Way before Strokes-style retro-rock, way before electroclash (the fanciful way of saying retro-electro), Green Day was pumping out gloriously monotonous throwbacks in relative oblivion in early-'90s Berkeley, California. Lookout!'s newly remastered version of Green Day's debut full-length, originally released in1991, contains the same tracks appearing on the original (all 1989-1990) with a generous dose of silly band photos in prime skater dude mode, concert flyers, acoustic versions of songs performed for University of Minnesota's radio station, and some low-quality live performance video.
Once upon a time the gratifyingly tonal major chords of "Going to Pasalacqua" and "Disappearing Boy" drowned out the racket of me and my high school girlfriend making out, so it's hard to analyze 1,039 Smoothed Out Slappy Hours with total objectivity. But juvenile make-out sessions aside, I don't really think my opinion of early Green Day would be any different. 1,039 pursues the identical sound on the band's next two albums, 1992's Kerplunk and 1994's Dookie, and the story becomes familiar from then on.
Like Dookie, this is very catchy Cali punk, with on-key lyrics belted out by ye ole Billie Joe on relevant teenage topics such as the elusive girl from the other side of the tracks, general social awkwardness and the uncertain future. While other early '90s "alternative" stalwarts like beflanneled goatee rockers Pearl Jam and Stone Temple Pilots cranked out dim, yet contradictorily pretentious guitar rock, Green Day had no intellectual ambitions circa 1990, which is very much to their advantage. Better to self-deprecatingly admit your own stupidity than to hide it.

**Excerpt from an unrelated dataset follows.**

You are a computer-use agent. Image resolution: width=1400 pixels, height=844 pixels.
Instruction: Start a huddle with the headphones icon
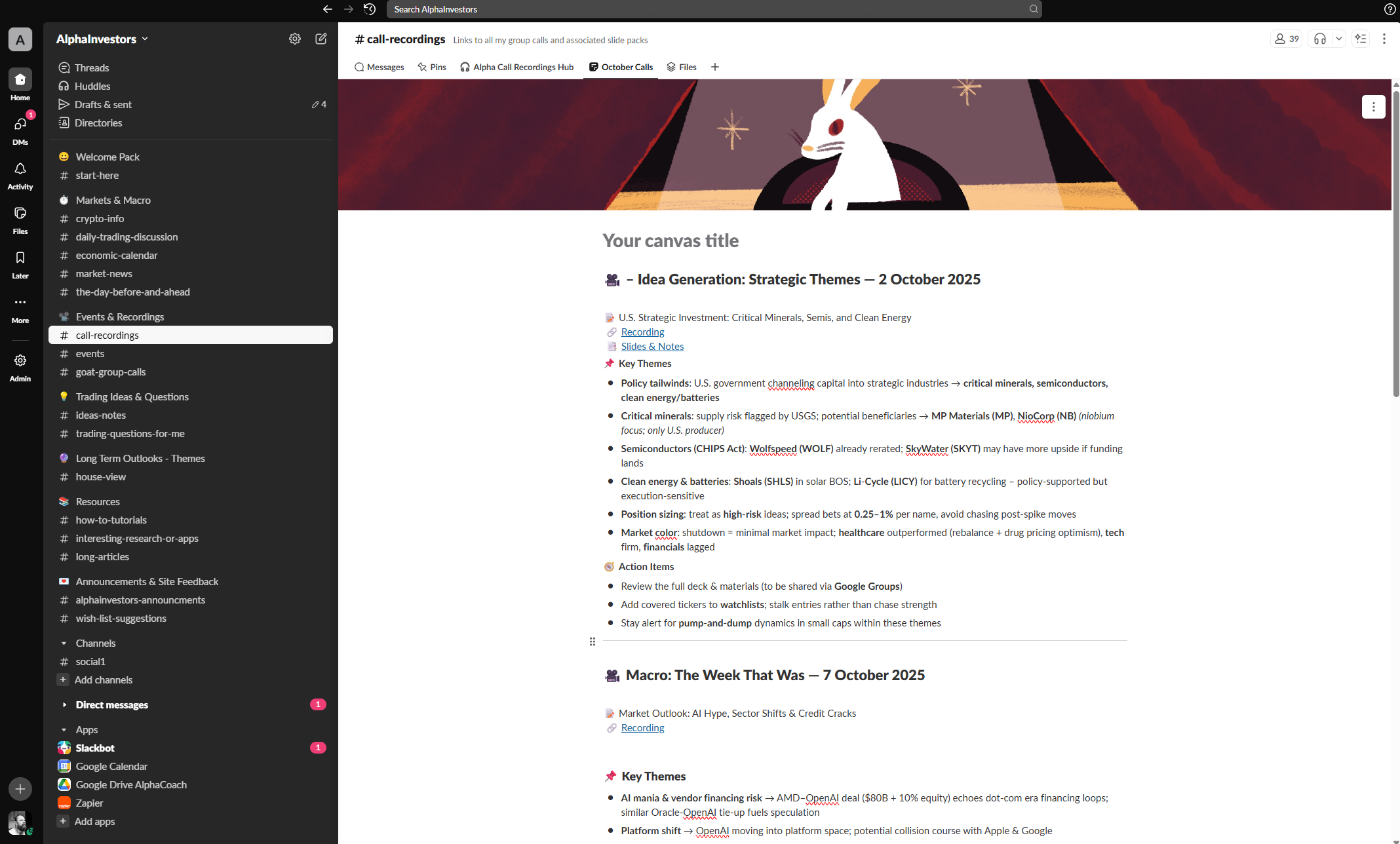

Yup, this whole album (which compiles a mini-album, two EPs, and a compilation track) all sounds exactly the same and it all sounds like the Buzzcocks. And after 19 songs, the point is very much gotten. But there's something immanently defensible about these songs' completely unpoliticized, D-U-M-B simplicity. And there's something refreshing about the fact that Green Day's sound as teenage boys is exactly the sound would later take them all the way. So drop your guard and your postmodern pretensions when listening to 1,039 Smoothed Out Slappy Hours -- this is the first of three uniformly infectious records by what should be considered the best boy band of all time.